As new exposures are found, a preprocessing worker will pick them up and complete Patch Motion Correction, CTF Estimation, blob/template picking and particle extraction all in one go. You can then continue processing in the main cryoSPARC application, or continue onto streaming 2D Classification and 3D Refinement.

In the meantime, if you’d still like to use the Exposure Sets tool to only process the remainder of movies, I’ve modified the job to use the movie’s path rather than the unique identifier to complete the operations.
You can get the new job (compatible with cryoSPARC v3.0+) by downloading it here:
wget https://structura-assets.s3.amazonaws.com/exposure_sets_path_intersection-v3.1/run_sets.py

Make a backup of the existing run_sets.py and copy the new file on the master node into the folder: cryosparc_master/cryosparc_compute/jobs/utilities
You can then re-run the job and it will use the new code.

We will release the option to choose the paths field rather than the unique identifier in the next version of cryoSPARC. Until then, the new job will only use paths when using the “intersection” mode in both the Particle Sets job and Exposure sets job.

1 Like

Wow thank you! I was halfway through trying to do this with bash scripting, this is a much better solution given my abysmal skill in bash.

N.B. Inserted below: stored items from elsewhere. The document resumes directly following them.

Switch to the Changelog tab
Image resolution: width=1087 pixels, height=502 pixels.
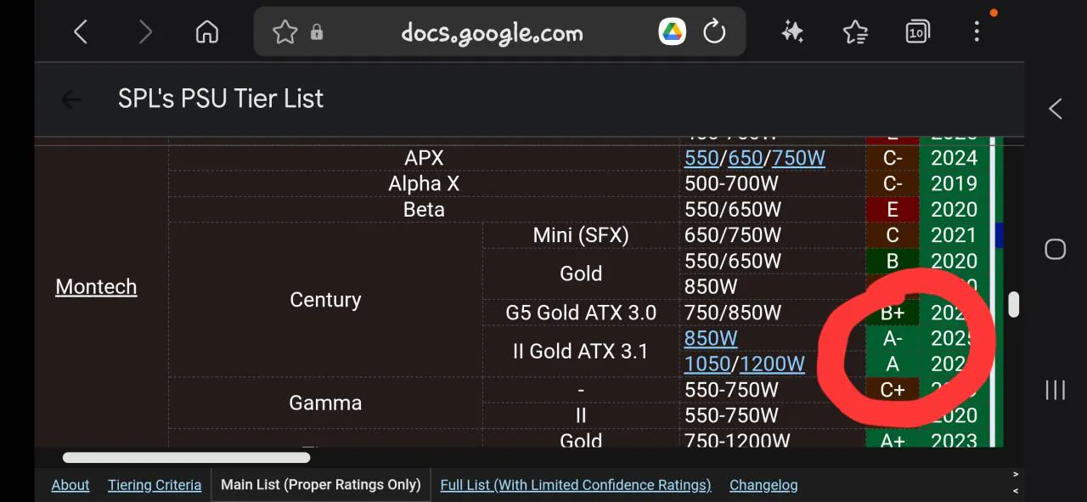coord(763,484)
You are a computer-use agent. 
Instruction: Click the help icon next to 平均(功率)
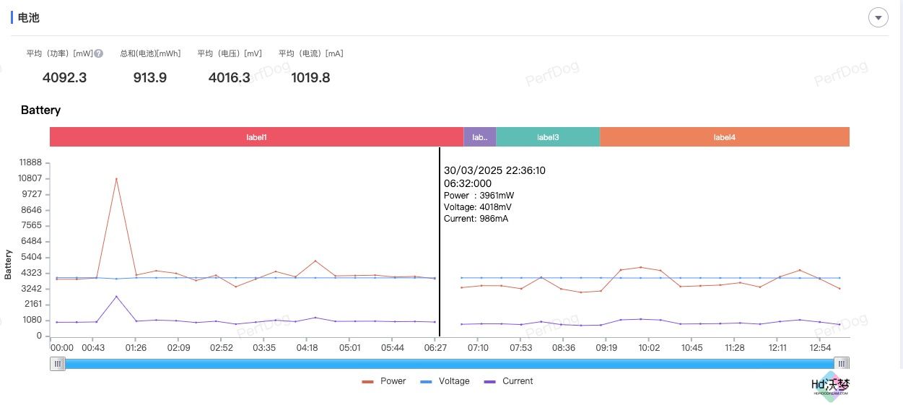(x=99, y=53)
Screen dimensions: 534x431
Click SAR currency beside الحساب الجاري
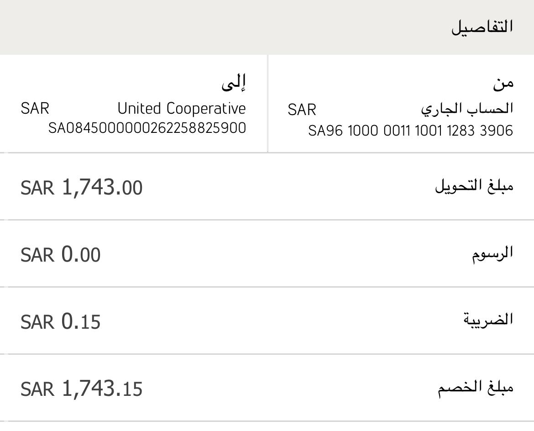point(302,110)
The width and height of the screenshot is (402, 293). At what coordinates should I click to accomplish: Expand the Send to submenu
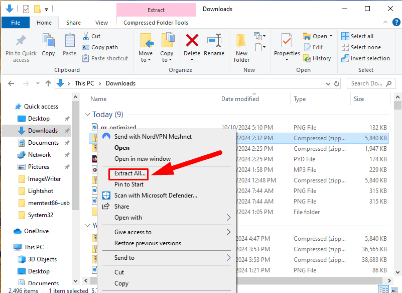click(228, 258)
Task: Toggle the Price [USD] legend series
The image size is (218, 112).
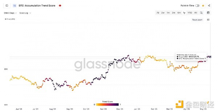Action: 10,19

Great! Let me know how the modified job works out for you.
Note you can manipulate .cs files pretty easily using python. We have a tutorial with an example on how to do this here:

https://guide.cryosparc.com/processing-data/tutorials-and-case-studies/manipulating-.cs-files-created-by-cryosparc

1 Like

Hi @posertinlab,

Your request is now a feature in the Exposure Sets Tool and Particle Sets Tool jobs in v3.3.0 (released December 1, 2021) available via the “Field to Intersect” parameter:
https://guide.cryosparc.com/processing-data/all-job-types-in-cryosparc/utilities/job-exposure-sets-tool

1 Like